Categories: Food & Dining

WaPo’s New Food Critic Sets His Own Rules: A Lunch at the Church Cafeteria

WaPo’s New Food Critic Sets His Own Rules: A Lunch at the Church Cafeteria

Introduction: A Fresh Voice, A Fresh Approach

The Washington Post has welcomed a new food critic who is making headlines not for the dishes alone but for the way he approaches them. Elazar Sontag, the paper’s latest kitchen compass, has already signaled a break with traditional dining rituals. Rather than chasing exclusive reservations or the hottest new spots, he is testing a different path—one that centers accessibility, context, and the everyday experience of a meal. His first lunch with NPR staff offers a revealing glimpse into the rules he intends to set for judging food in a city that loves its food writing as much as its neighborhoods.

Redefining Power Dining: A Humble Setting as Stage

Sontag did not lead NPR to a glamorous table at a high-end restaurant. Instead, he guided the conversation to a place emblematic of democratic dining: a church cafeteria tucked behind a parking lot near Mt. Vernon Square. The choice is symbolic. Cafeterias are places where a broad spectrum of people share the same space, plates arrive from a common kitchen, and the rhythm of service is dictated by pragmatic realities rather than press clout. In this setting, Sontag suggests, the real pulse of food is in the quality of the everyday meal, not the prestige of the venue.

Rules, Not Rascals: How Sontag Frames Evaluation

From NPR’s coverage, it’s clear that Sontag is less interested in chasing “the correct answer” about a dish and more interested in the experience surrounding it. He asks simpler questions that many overlooked in snootier circles: How does the space affect the food? How do the people working behind the scenes contribute to the final plate? What does a meal say about a city’s character? By reframing the inquiry, Sontag’s critics’ notes aim to be more reflective of the city’s demographics, its economic realities, and the social texture that informs every bite.

An Invitation to Accessibility: Food as a Shared Experience

The choice of a church cafeteria is not accidental. It speaks to a broader ambition: to make food criticism less about either exclusivity or spectacle and more about the shared human experience of eating. In practical terms, this means:
– Paying attention to value and portion alignment with price.
– Listening to servers and cooks who usually aren’t the focus of glossy restaurant features.
– Recognizing the role of community spaces in shaping what a city eats, when it eats, and how it talks about food.

How the Lunch Played Out: Conversation, Not Competition

During the NPR encounter, the dynamic was less about a formal review and more about a candid exchange on taste, technique, and the social function of meals. The cafeteria’s plain surfaces and the steady clatter of trays underlined that, for Sontag, the most important meals reveal themselves in real life—not on the page alone. Critics often curate atmosphere around a dish; Sontag appears to curate the dish within its real-world ecology—the kitchen, the queue, the dining hall chatter, and the way a city eats together after a long week.

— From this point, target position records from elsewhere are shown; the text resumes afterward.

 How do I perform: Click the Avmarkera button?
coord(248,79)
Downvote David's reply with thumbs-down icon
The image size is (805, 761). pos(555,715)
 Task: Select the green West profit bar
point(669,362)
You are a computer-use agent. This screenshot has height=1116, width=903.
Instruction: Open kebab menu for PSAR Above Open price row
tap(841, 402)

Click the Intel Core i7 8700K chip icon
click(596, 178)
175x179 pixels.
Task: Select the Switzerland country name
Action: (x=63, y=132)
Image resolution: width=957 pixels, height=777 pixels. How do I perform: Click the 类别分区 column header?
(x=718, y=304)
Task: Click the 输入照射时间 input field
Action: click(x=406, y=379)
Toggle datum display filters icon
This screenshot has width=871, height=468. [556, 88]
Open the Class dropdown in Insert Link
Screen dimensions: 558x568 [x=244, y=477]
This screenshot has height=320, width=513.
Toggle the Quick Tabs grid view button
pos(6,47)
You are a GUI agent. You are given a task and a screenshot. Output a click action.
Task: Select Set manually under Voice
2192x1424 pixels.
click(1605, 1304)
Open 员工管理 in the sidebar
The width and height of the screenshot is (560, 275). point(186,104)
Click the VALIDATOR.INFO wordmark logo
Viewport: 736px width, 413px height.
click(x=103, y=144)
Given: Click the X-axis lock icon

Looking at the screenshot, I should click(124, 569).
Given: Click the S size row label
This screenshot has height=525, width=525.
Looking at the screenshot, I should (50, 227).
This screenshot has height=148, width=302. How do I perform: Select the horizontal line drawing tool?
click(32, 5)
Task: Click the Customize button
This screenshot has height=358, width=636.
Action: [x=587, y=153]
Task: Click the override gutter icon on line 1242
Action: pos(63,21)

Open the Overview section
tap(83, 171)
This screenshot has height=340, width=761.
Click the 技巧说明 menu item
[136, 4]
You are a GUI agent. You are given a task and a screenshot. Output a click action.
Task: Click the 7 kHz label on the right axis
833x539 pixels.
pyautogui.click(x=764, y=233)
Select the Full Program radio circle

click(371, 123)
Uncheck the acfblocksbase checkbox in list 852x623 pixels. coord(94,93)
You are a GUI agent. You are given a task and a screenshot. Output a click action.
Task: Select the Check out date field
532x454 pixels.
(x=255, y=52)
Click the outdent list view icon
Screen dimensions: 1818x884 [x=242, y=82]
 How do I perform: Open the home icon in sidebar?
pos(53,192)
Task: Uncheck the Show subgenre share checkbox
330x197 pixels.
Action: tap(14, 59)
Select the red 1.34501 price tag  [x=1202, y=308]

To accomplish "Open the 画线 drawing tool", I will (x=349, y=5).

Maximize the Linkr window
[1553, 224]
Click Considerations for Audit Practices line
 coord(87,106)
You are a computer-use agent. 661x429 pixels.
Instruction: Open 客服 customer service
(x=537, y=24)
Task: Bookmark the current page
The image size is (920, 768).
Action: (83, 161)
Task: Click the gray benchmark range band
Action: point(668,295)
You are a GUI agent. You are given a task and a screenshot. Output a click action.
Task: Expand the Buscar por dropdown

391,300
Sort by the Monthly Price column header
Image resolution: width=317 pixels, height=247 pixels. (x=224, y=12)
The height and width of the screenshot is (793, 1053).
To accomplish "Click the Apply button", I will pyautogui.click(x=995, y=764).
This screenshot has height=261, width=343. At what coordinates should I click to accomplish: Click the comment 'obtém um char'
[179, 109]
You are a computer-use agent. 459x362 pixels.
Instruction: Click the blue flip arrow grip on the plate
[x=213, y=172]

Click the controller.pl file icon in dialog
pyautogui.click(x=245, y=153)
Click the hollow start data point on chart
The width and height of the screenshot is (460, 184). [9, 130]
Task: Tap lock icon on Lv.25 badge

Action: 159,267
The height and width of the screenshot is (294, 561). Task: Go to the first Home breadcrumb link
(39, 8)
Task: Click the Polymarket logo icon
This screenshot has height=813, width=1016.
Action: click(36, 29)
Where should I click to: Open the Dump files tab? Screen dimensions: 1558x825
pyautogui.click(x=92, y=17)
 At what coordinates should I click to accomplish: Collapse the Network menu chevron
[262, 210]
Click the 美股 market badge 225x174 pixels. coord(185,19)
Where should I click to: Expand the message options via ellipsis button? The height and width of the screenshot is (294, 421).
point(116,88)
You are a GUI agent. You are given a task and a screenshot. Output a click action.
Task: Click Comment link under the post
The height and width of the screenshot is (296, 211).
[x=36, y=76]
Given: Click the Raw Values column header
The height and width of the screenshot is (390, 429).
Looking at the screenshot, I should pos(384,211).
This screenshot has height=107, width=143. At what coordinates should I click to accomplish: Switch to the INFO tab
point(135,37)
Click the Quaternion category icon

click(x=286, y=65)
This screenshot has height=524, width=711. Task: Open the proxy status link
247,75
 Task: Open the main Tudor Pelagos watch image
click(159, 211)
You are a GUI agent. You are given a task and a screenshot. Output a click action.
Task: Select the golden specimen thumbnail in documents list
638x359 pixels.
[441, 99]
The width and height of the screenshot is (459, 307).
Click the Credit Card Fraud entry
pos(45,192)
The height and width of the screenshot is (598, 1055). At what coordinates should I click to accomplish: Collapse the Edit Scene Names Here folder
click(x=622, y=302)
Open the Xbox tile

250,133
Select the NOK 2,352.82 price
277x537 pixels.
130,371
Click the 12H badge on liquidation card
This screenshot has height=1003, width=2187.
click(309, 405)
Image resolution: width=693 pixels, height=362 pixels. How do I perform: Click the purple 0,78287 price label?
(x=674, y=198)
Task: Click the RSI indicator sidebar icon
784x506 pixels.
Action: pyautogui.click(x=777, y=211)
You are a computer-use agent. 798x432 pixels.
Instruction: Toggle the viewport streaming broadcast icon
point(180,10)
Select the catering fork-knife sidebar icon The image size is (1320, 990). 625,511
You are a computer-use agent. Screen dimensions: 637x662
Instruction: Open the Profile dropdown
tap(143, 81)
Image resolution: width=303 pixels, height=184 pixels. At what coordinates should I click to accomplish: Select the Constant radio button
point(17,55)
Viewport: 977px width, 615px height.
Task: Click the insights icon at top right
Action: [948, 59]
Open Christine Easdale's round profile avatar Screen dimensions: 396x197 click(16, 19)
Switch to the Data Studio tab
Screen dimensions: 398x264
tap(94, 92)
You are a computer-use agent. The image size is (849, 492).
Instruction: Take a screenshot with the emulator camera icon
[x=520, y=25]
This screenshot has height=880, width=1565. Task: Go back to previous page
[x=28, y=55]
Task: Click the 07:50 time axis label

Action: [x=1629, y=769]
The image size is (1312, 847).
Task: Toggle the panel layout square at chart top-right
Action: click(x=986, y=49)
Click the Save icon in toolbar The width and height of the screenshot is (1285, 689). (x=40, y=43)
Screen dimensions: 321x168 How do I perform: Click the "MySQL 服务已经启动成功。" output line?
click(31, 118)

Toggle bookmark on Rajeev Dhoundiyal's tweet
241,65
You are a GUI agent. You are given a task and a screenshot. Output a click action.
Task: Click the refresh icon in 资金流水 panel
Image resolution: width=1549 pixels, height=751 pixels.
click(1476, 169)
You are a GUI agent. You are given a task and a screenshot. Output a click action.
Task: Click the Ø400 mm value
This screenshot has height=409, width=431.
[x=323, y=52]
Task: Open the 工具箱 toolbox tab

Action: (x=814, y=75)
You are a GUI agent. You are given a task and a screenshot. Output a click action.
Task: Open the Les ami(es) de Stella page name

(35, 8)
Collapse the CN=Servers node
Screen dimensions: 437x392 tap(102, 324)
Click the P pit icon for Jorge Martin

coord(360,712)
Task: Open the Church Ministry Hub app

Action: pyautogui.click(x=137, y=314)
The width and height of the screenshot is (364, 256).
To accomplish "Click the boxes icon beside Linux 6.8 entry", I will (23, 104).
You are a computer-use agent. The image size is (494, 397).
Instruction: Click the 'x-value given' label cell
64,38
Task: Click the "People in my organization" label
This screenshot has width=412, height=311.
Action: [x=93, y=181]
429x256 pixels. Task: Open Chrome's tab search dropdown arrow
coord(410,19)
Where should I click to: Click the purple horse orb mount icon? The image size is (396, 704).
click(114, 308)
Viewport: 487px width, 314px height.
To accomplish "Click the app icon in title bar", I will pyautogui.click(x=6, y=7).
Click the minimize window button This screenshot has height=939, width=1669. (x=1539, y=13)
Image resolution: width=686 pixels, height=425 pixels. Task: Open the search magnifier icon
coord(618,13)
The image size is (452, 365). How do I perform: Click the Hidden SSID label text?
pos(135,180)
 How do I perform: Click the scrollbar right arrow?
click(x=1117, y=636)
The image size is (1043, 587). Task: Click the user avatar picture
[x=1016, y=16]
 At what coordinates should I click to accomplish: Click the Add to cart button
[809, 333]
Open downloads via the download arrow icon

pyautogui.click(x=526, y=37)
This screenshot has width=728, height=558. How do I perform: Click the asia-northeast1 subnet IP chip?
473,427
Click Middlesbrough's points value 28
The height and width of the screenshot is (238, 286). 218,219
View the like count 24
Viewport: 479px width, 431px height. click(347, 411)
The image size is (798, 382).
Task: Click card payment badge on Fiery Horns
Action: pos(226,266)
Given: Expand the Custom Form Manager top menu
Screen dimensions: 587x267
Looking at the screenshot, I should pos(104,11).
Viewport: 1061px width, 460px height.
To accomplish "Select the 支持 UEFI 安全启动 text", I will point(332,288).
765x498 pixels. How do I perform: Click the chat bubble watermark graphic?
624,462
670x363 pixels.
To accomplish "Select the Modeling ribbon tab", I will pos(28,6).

Implications for Washington’s Food Scene

What does this mean for Washington’s culinary map? If Sontag’s approach catches on, readers can expect: a more nuanced snapshot of neighborhood eateries, a sharper focus on value, and more attention to the labor behind every plate. The Washington Post’s credibility may hinge on whether critics can balance rigorous tasting with reverence for the spaces that feed communities outside the elite dining room. In NPR’s documentation, the early signals are promising: a critic who prioritizes context, conversation, and accessibility without sacrificing discernment.

Conclusion: A New Standard for Food Criticism

Elazar Sontag’s first public foray hints at a broader project: to redefine what it means to judge food in a metropolis that is a mosaic of neighborhoods, incomes, and ambitions. By embracing settings like a church cafeteria near Mt. Vernon Square, he challenges the field to consider who gets to sit at the table and what it takes to earn a fair, informed, and generous critique. If his early work is any guide, Washington’s appetite for thoughtful, citizen-centered criticism stands to grow—and so might the conversations about what a “great meal” really means in a diverse urban landscape.